Every year, modernist Eric Thake would send his friends a hand-made Christmas card. Original linocut prints, these cards have since become canonical, each observing a changing nation through one its most distinct voices. There are notes of humour, critique and poeticism.
Dated 1944, ‘Strange Spectacle’ transforms a twig into opera glasses. Like a literary satirist, Thake was interested in “an uncommon view of common things”, seeing debris like a twig as a deliciously surreal moment.

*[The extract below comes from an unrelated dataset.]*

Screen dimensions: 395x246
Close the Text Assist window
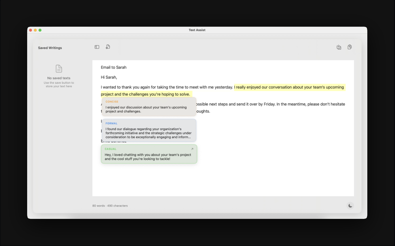click(31, 30)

Represented across numerous public collections, including at the National Gallery of Victoria, this is a museum-quality work. It speaks to Thake’s remarkable wit and ingenuity, a prize for collectors of modernist, surrealist and Australian art.
Eric THAKE (1904 - 1982)
'Strange Spectacle' 1944
linocut on paper
Image Size: 14 x 17 cm
Dimensions: 14 x 34 cm, overall sheer size, scored to fold
Signed: Signed, dated and titled lower right: Strange Spectacle / Eric Thake 1944
(No inscription in card)
Comes with Letter of Provenance
Impressions of this work are at the:
Art Gallery of New South Wales, accession number: DA47.1967
National Gallery of Victoria, accession number: P116-1974
National Gallery of Australia, accession number: 73.257.4
Condition: Very Good: Describes a work of art's image as Excellent, but may show some small signs of surrounding wear to paper or frame. There are no tears to paper margin or disruption to the paint surface.